* **THE PROBLEM**:
Present each line of the data below as a JSON list of strings, one string per line and no blank lines. Leave the pictures out of the list.

* **DATA FOR THIS TASK**:
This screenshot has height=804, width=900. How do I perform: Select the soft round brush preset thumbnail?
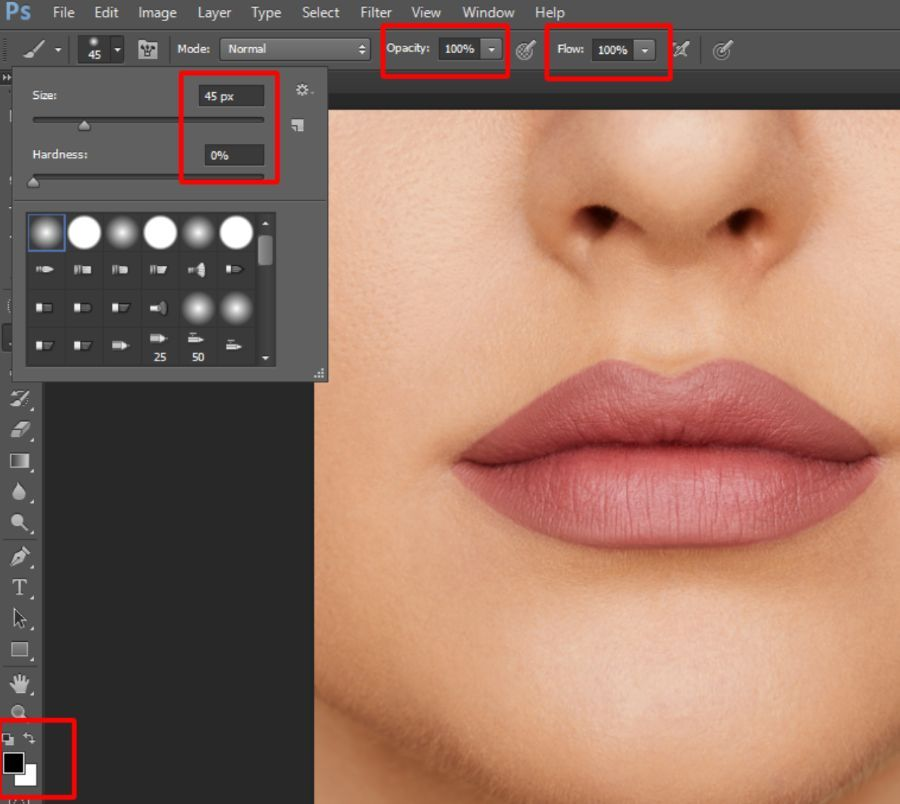click(47, 230)
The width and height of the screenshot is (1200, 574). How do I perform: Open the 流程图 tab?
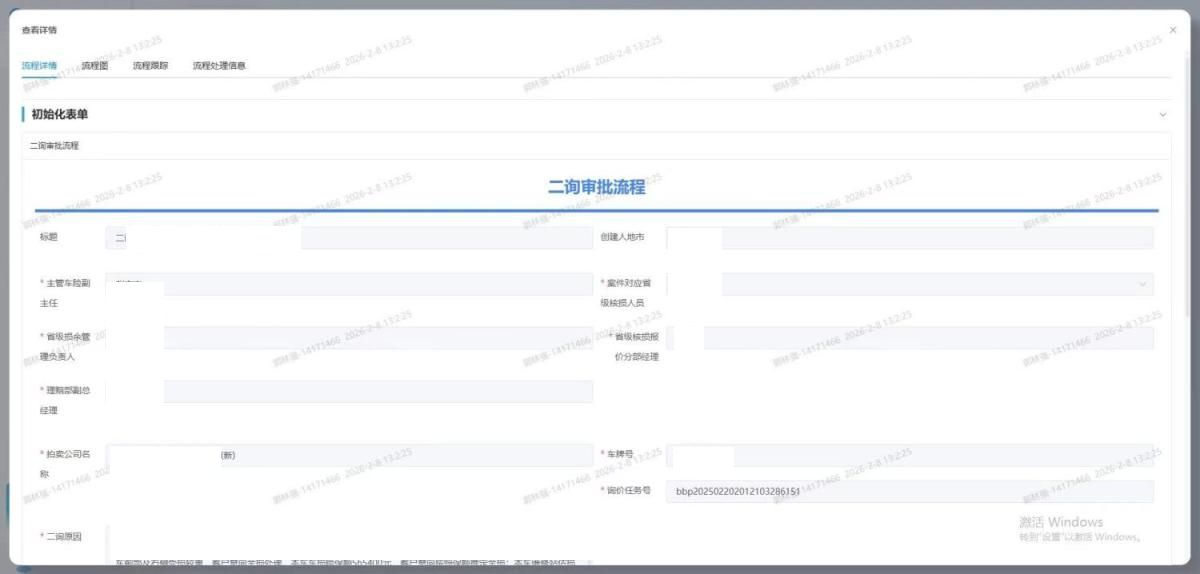pos(95,66)
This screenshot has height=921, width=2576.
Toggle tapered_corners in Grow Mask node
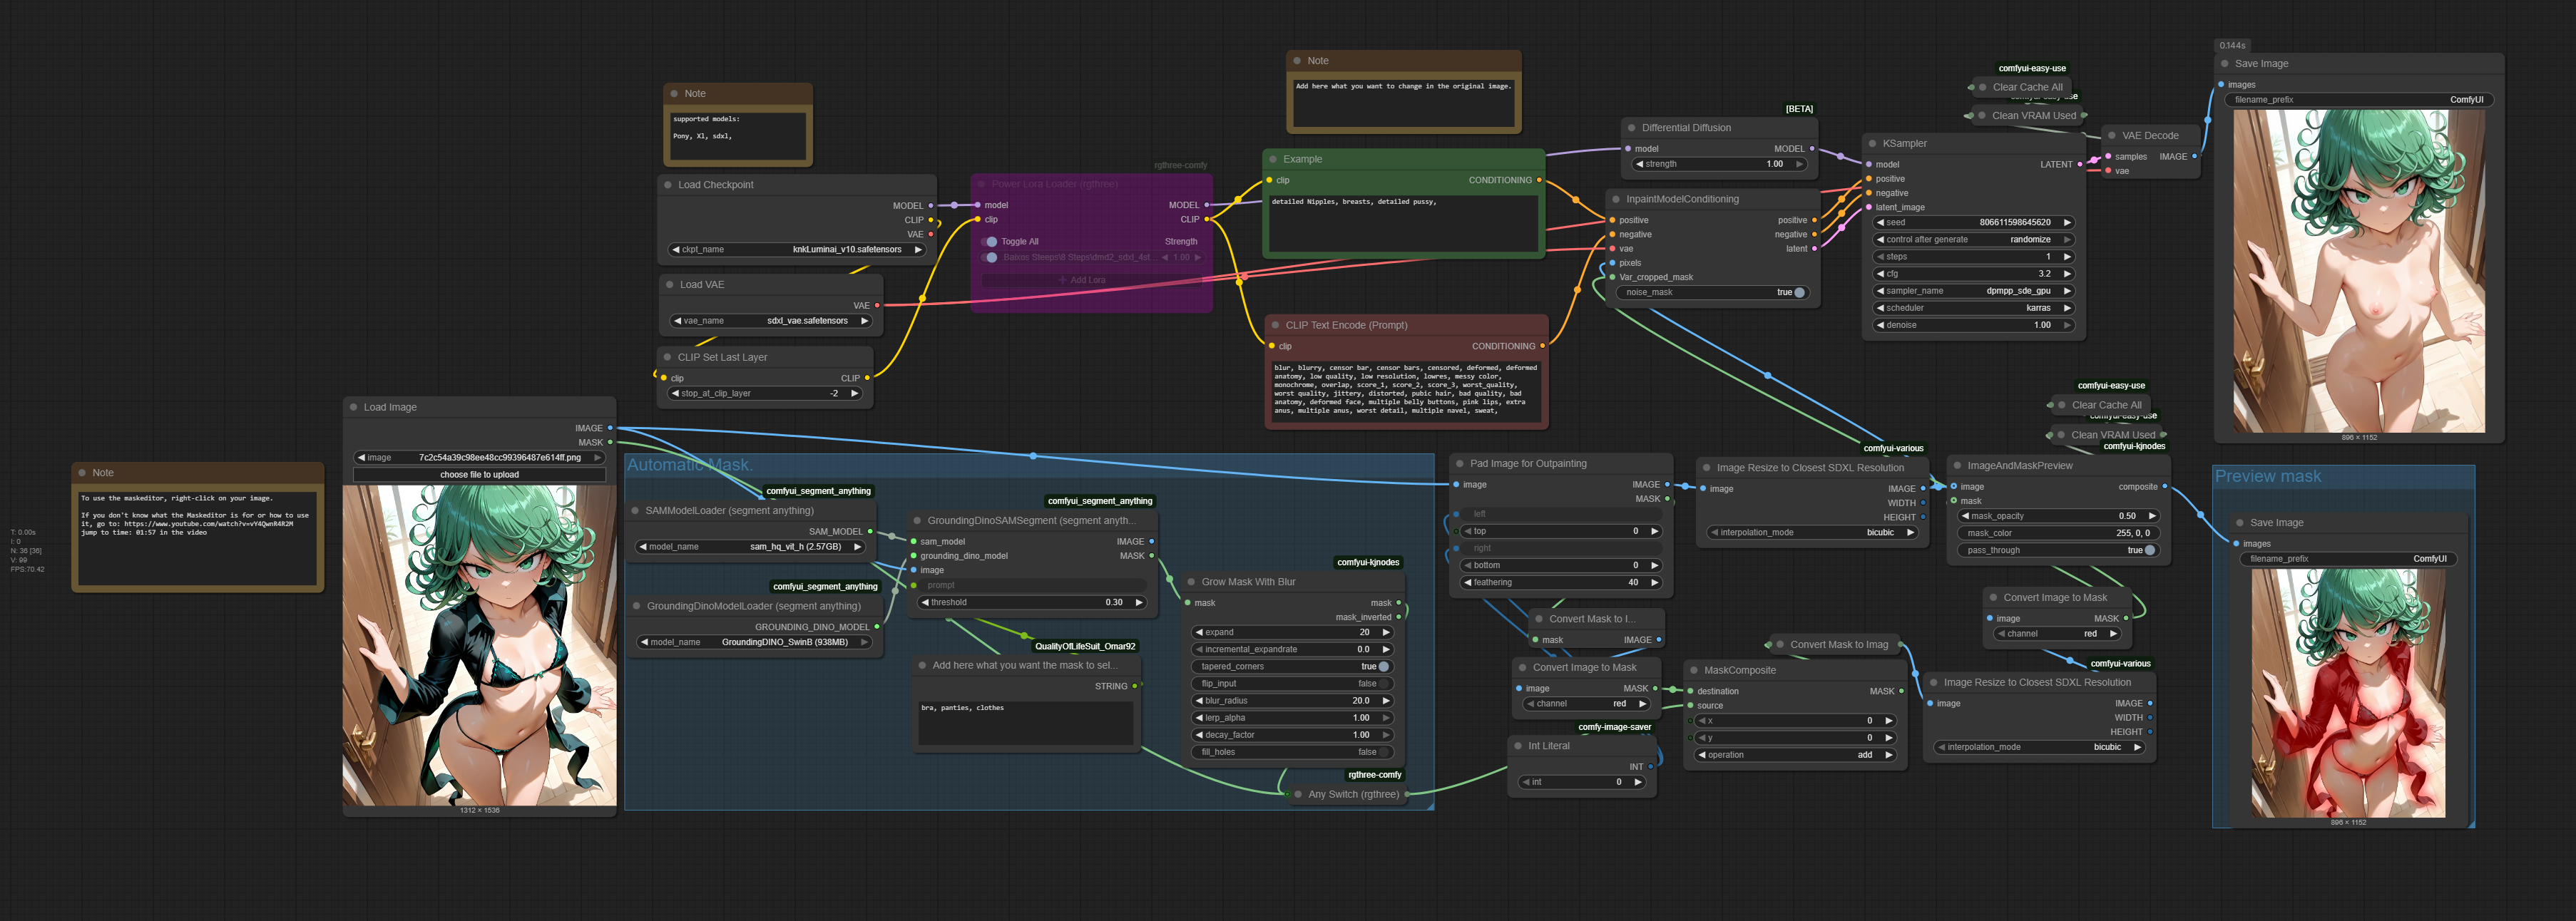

* **TASK SOLUTION**:
[
  "This screenshot has height=804, width=900. How do I perform: Select the soft round brush preset thumbnail?",
  "click(47, 230)",
  "The width and height of the screenshot is (1200, 574). How do I perform: Open the 流程图 tab?",
  "pos(95,66)",
  "This screenshot has height=921, width=2576.",
  "Toggle tapered_corners in Grow Mask node"
]